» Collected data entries
○ ○ ○
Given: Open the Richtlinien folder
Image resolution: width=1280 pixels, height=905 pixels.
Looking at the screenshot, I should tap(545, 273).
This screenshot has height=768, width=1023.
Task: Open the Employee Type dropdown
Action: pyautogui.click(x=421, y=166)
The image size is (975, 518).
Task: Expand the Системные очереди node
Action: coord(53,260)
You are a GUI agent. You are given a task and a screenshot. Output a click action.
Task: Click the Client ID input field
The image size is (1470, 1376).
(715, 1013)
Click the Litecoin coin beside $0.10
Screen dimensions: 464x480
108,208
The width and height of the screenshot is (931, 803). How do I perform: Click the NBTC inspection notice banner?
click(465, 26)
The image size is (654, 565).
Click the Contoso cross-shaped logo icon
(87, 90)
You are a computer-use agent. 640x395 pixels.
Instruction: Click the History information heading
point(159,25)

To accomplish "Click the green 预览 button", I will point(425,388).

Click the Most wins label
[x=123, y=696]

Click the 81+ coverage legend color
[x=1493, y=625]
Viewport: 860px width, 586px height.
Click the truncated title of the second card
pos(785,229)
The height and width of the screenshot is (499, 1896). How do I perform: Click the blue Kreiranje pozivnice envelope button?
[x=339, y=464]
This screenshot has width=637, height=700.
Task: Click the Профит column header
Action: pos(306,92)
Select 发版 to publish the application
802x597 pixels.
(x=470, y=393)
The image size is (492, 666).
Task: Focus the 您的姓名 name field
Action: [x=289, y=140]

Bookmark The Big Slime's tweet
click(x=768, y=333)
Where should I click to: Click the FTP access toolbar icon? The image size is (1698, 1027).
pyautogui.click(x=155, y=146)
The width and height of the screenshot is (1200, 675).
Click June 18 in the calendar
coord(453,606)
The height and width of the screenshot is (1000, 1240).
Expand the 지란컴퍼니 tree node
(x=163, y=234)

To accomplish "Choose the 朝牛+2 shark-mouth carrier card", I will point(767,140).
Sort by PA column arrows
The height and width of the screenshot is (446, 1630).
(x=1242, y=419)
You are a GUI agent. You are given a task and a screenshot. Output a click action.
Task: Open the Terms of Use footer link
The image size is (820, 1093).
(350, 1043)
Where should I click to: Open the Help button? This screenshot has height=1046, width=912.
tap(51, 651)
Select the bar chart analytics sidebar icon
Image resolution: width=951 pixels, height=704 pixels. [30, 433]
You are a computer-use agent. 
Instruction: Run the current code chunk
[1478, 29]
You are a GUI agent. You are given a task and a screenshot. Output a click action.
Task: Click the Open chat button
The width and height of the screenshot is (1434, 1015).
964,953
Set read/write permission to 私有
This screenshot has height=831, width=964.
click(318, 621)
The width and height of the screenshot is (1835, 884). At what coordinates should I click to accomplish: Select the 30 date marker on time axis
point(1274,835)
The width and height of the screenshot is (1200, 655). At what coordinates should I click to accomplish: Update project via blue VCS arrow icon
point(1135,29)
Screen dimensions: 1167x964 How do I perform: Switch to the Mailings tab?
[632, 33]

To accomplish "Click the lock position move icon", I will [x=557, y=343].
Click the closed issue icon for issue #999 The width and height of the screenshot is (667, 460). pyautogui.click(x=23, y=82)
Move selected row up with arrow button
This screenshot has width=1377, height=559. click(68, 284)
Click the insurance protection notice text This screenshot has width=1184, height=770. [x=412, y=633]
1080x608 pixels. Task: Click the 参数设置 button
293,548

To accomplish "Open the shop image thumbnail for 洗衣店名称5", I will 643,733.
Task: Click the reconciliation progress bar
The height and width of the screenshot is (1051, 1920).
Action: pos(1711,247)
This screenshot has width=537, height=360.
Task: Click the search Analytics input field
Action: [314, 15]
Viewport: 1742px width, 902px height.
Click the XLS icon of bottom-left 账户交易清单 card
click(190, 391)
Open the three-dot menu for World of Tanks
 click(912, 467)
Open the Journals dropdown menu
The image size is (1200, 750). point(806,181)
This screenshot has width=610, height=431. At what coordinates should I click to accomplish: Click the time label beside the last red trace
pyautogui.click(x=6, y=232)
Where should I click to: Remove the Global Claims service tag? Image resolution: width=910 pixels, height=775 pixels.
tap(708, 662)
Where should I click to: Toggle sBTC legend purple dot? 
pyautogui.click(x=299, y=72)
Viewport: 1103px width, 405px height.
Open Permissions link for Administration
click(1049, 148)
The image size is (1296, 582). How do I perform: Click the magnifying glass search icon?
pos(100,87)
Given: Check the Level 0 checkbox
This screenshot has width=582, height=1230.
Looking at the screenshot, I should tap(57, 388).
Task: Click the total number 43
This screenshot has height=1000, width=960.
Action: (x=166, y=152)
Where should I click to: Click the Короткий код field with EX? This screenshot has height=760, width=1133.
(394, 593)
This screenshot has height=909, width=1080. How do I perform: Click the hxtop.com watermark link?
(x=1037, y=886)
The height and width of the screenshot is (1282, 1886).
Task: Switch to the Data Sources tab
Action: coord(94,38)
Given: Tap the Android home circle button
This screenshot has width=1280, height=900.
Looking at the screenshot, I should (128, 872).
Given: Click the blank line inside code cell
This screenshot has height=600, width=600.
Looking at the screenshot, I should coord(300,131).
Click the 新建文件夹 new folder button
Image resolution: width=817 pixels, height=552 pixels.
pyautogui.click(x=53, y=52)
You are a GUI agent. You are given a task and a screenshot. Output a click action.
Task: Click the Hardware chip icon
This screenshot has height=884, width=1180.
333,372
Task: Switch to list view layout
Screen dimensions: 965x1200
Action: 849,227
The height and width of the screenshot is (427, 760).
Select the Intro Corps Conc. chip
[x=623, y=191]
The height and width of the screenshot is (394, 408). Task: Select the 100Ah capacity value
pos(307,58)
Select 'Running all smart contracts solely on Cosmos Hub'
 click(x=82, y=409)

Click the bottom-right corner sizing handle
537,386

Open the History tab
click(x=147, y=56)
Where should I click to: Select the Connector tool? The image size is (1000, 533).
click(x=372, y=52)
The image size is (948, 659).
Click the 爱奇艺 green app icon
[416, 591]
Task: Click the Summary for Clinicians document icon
○ ○ ○
» Task to carry out
In full and without alteration, write out the data above.

» Response
Given: Open the Richtlinien folder
Image resolution: width=1280 pixels, height=905 pixels.
Looking at the screenshot, I should tap(545, 273).
This screenshot has height=768, width=1023.
Task: Open the Employee Type dropdown
Action: pyautogui.click(x=421, y=166)
The image size is (975, 518).
Task: Expand the Системные очереди node
Action: coord(53,260)
You are a GUI agent. You are given a task and a screenshot. Output a click action.
Task: Click the Client ID input field
The image size is (1470, 1376).
(715, 1013)
Click the Litecoin coin beside $0.10
Screen dimensions: 464x480
108,208
The width and height of the screenshot is (931, 803). How do I perform: Click the NBTC inspection notice banner?
click(465, 26)
The image size is (654, 565).
Click the Contoso cross-shaped logo icon
(87, 90)
You are a computer-use agent. 640x395 pixels.
Instruction: Click the History information heading
point(159,25)

To accomplish "Click the green 预览 button", I will point(425,388).

Click the Most wins label
[x=123, y=696]

Click the 81+ coverage legend color
[x=1493, y=625]
Viewport: 860px width, 586px height.
Click the truncated title of the second card
pos(785,229)
The height and width of the screenshot is (499, 1896). How do I perform: Click the blue Kreiranje pozivnice envelope button?
[x=339, y=464]
This screenshot has width=637, height=700.
Task: Click the Профит column header
Action: pos(306,92)
Select 发版 to publish the application
802x597 pixels.
(x=470, y=393)
The image size is (492, 666).
Task: Focus the 您的姓名 name field
Action: [x=289, y=140]

Bookmark The Big Slime's tweet
click(x=768, y=333)
Where should I click to: Click the FTP access toolbar icon? The image size is (1698, 1027).
pyautogui.click(x=155, y=146)
The width and height of the screenshot is (1200, 675).
Click June 18 in the calendar
coord(453,606)
The height and width of the screenshot is (1000, 1240).
Expand the 지란컴퍼니 tree node
(x=163, y=234)

To accomplish "Choose the 朝牛+2 shark-mouth carrier card", I will point(767,140).
Sort by PA column arrows
The height and width of the screenshot is (446, 1630).
(x=1242, y=419)
You are a GUI agent. You are given a task and a screenshot. Output a click action.
Task: Open the Terms of Use footer link
The image size is (820, 1093).
(350, 1043)
Where should I click to: Open the Help button? This screenshot has height=1046, width=912.
tap(51, 651)
Select the bar chart analytics sidebar icon
Image resolution: width=951 pixels, height=704 pixels. [30, 433]
You are a computer-use agent. 
Instruction: Run the current code chunk
[1478, 29]
You are a GUI agent. You are given a task and a screenshot. Output a click action.
Task: Click the Open chat button
The width and height of the screenshot is (1434, 1015).
964,953
Set read/write permission to 私有
This screenshot has height=831, width=964.
click(318, 621)
The width and height of the screenshot is (1835, 884). At what coordinates should I click to accomplish: Select the 30 date marker on time axis
point(1274,835)
The width and height of the screenshot is (1200, 655). At what coordinates should I click to accomplish: Update project via blue VCS arrow icon
point(1135,29)
Screen dimensions: 1167x964 How do I perform: Switch to the Mailings tab?
[632, 33]

To accomplish "Click the lock position move icon", I will [x=557, y=343].
Click the closed issue icon for issue #999 The width and height of the screenshot is (667, 460). pyautogui.click(x=23, y=82)
Move selected row up with arrow button
This screenshot has width=1377, height=559. click(68, 284)
Click the insurance protection notice text This screenshot has width=1184, height=770. [x=412, y=633]
1080x608 pixels. Task: Click the 参数设置 button
293,548

To accomplish "Open the shop image thumbnail for 洗衣店名称5", I will 643,733.
Task: Click the reconciliation progress bar
The height and width of the screenshot is (1051, 1920).
Action: pos(1711,247)
This screenshot has width=537, height=360.
Task: Click the search Analytics input field
Action: [314, 15]
Viewport: 1742px width, 902px height.
Click the XLS icon of bottom-left 账户交易清单 card
click(190, 391)
Open the three-dot menu for World of Tanks
 click(912, 467)
Open the Journals dropdown menu
The image size is (1200, 750). point(806,181)
This screenshot has width=610, height=431. At what coordinates should I click to accomplish: Click the time label beside the last red trace
pyautogui.click(x=6, y=232)
Where should I click to: Remove the Global Claims service tag? Image resolution: width=910 pixels, height=775 pixels.
tap(708, 662)
Where should I click to: Toggle sBTC legend purple dot? 
pyautogui.click(x=299, y=72)
Viewport: 1103px width, 405px height.
Open Permissions link for Administration
click(1049, 148)
The image size is (1296, 582). How do I perform: Click the magnifying glass search icon?
pos(100,87)
Given: Check the Level 0 checkbox
This screenshot has width=582, height=1230.
Looking at the screenshot, I should tap(57, 388).
Task: Click the total number 43
This screenshot has height=1000, width=960.
Action: (x=166, y=152)
Where should I click to: Click the Короткий код field with EX? This screenshot has height=760, width=1133.
(394, 593)
This screenshot has height=909, width=1080. How do I perform: Click the hxtop.com watermark link?
(x=1037, y=886)
The height and width of the screenshot is (1282, 1886).
Task: Switch to the Data Sources tab
Action: coord(94,38)
Given: Tap the Android home circle button
This screenshot has width=1280, height=900.
Looking at the screenshot, I should (128, 872).
Given: Click the blank line inside code cell
This screenshot has height=600, width=600.
Looking at the screenshot, I should coord(300,131).
Click the 新建文件夹 new folder button
Image resolution: width=817 pixels, height=552 pixels.
pyautogui.click(x=53, y=52)
You are a GUI agent. You are given a task and a screenshot. Output a click action.
Task: Click the Hardware chip icon
This screenshot has height=884, width=1180.
333,372
Task: Switch to list view layout
Screen dimensions: 965x1200
Action: 849,227
The height and width of the screenshot is (427, 760).
Select the Intro Corps Conc. chip
[x=623, y=191]
The height and width of the screenshot is (394, 408). Task: Select the 100Ah capacity value
pos(307,58)
Select 'Running all smart contracts solely on Cosmos Hub'
 click(x=82, y=409)

Click the bottom-right corner sizing handle
537,386

Open the History tab
click(x=147, y=56)
Where should I click to: Select the Connector tool? The image size is (1000, 533).
click(x=372, y=52)
The image size is (948, 659).
Click the 爱奇艺 green app icon
[416, 591]
Task: Click the Summary for Clinicians document icon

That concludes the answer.